Benjamín apretó los labios mientras miraba al hombre sin decir una palabra.
Luego, su padre tomó suavemente su pequeña mano y lo llevó a otra habitación diciéndole: —Ven, vamos a ver tu cuarto.
Benjamín siguió al hombre con sus cortas piernitas para ver su habitación.
Esther los observó en silencio, viendo las dos figuras con una mirada ligeramente perdida. Incluso sus espaldas se parecían tanto, la única diferencia era el tamaño.
Al llegar a la puerta, ambos se detuvieron de repente y se volvieron hacia ella. Esther se sorprendió. Ambos la miraban sin hablar, pero en sus ojos azul oscuro se reflejaba el mismo mensaje: —¿No vienes a echar un vistazo?
—Mamá, ven también.
Esther, milagrosamente, entendió el mensaje en los ojos de ambos y no pudo evitar sonreír mientras se acercaba.
Tristán notó la sonrisa en el rostro de Esther y no pudo evitar mirarla un poco más mientras sus labios se curvaban ligeramente en una sonrisa silenciosa.
Los tres fueron al cuarto de Benjamín, una habitación espaciosa estaba decorada con un aire infantil, con juguetes esparcidos por el suelo, y lo más llamativo era un pequeño auto rojo.
Los ojos de Benjamín se quedaron pegados al carrito rojo. Sus ojos mostraron su gusto, pero contuvo sus ganas y no corrió inmediatamente hacia él.

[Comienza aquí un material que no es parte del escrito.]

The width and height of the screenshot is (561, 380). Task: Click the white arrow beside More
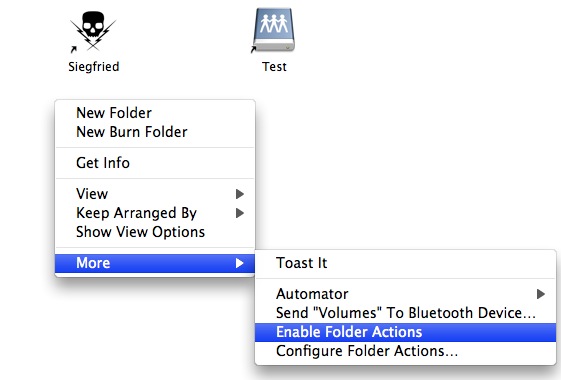(x=240, y=263)
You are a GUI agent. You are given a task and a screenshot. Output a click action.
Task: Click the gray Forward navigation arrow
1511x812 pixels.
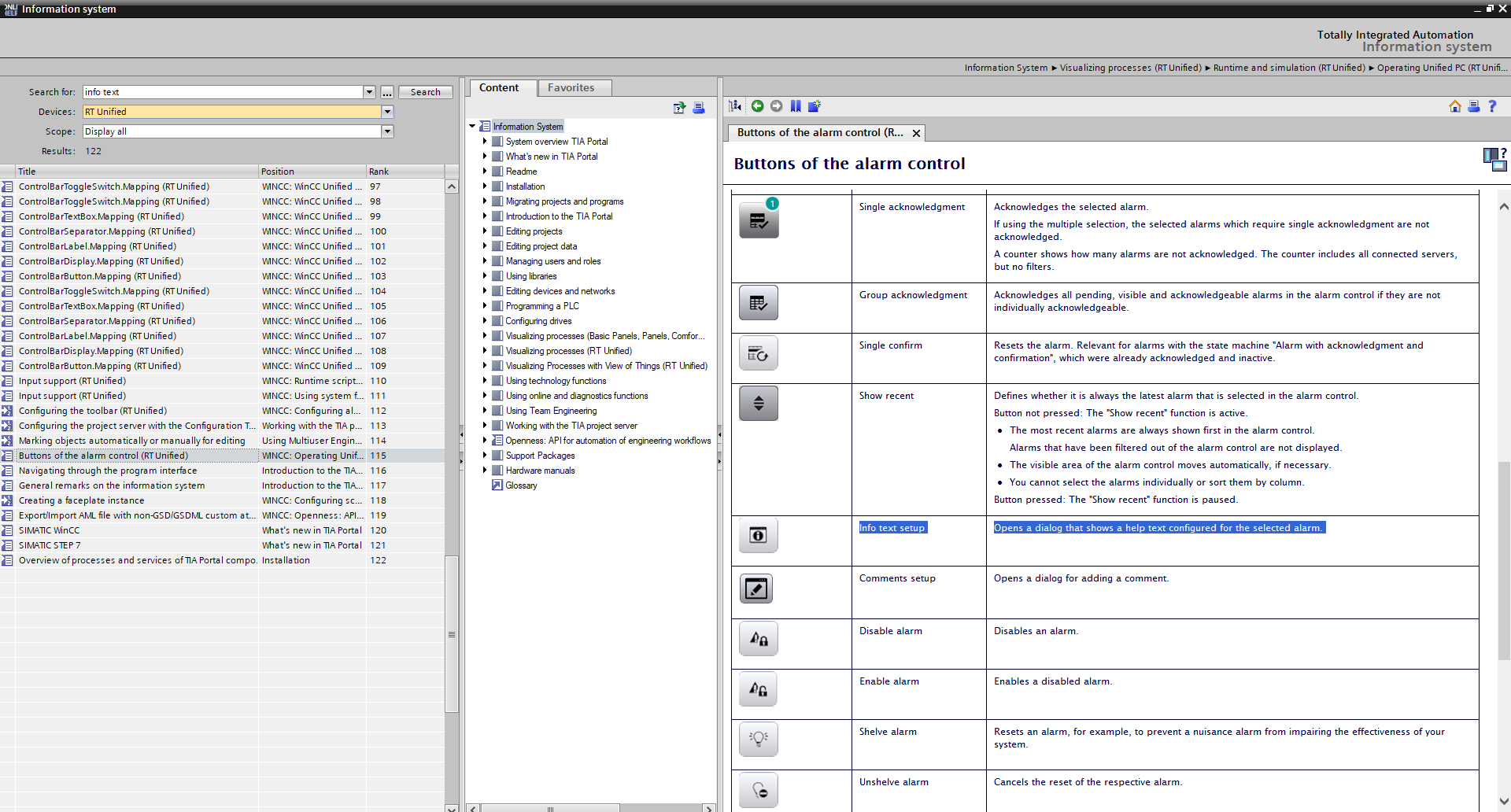coord(776,106)
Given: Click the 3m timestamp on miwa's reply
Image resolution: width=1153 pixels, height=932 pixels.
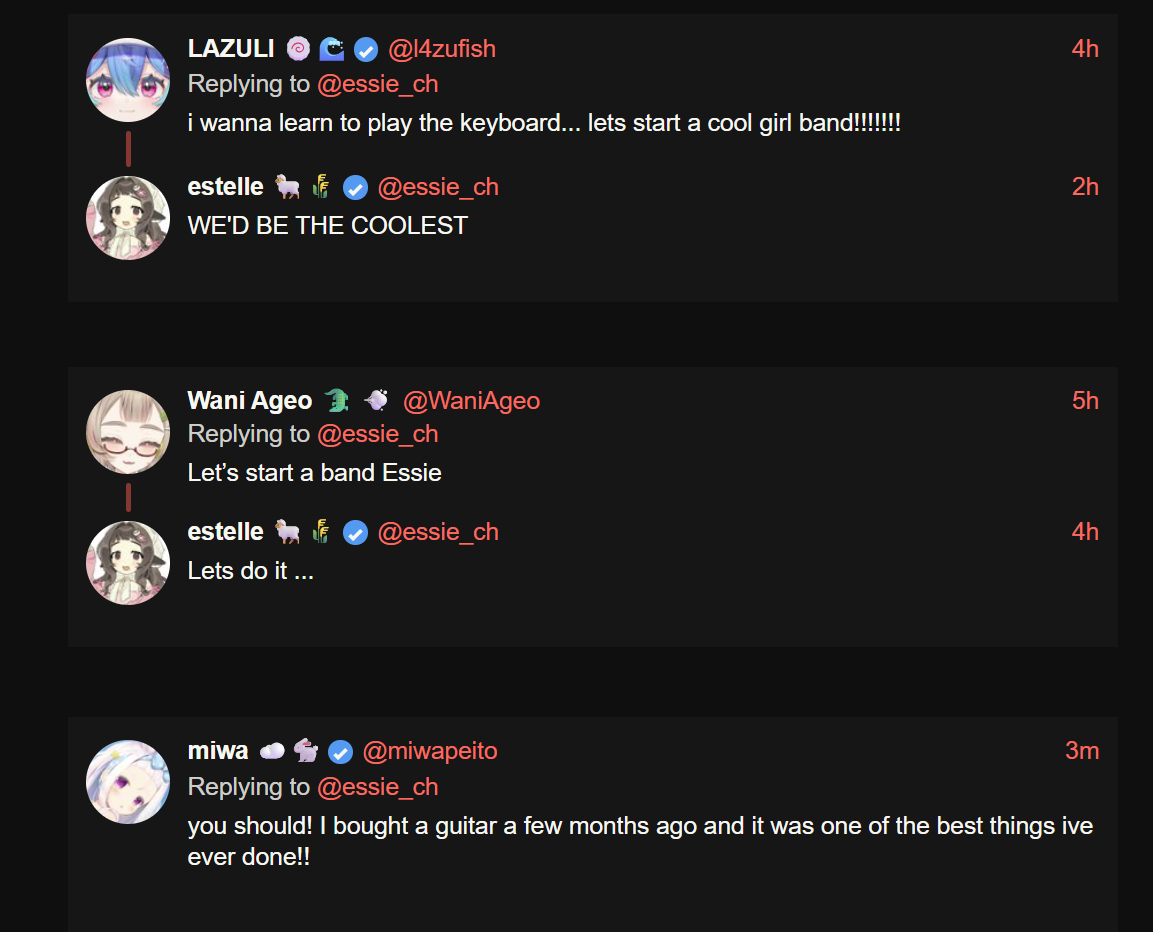Looking at the screenshot, I should tap(1082, 751).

Esther, adivinando sus pensamientos al instante, le acarició el pelo rizado y dijo: —¿Benjamín, te gustan los autos?
Benjamín asintió tímidamente, mirando a Tristán con vergüenza.
Tristán, con una mirada suave, dijo: —Si te gusta, Benjamín, ve a jugar, papá y mamá estaremos aquí mirándote.
—Señor, Srta. Esther, abajo está lista la merienda de la mañana, ¿les gustaría bajar con el pequeño?
Ramón preguntó con gran respeto, aunque no pudo evitar que sus ojos se desviaran continuamente hacia Benjamín.
Tristán no le dio importancia a las pequeñas acciones de Ramón y simplemente se dirigió a Esther sugiriéndole: —¿Bajamos un rato con Benjamín?
Esther asintió: —Está bien.
En esa enorme finca no había muchos sirvientes; aparte del mayordomo Ramón y dos cocineros, no había nadie más. León y Ciro solo estaban allí temporalmente, ya que no solían residir en Roseada de las Nubes.
El lugar para tomar el desayuno estaba en el balcón de la sala de estar del primer piso. El balcón era grande, adornado con pequeñas macetas, con cortinas blancas que caían desde arriba. Las ventanas estaban entreabiertas, dejando que la suave brisa hiciera ondear las cortinas.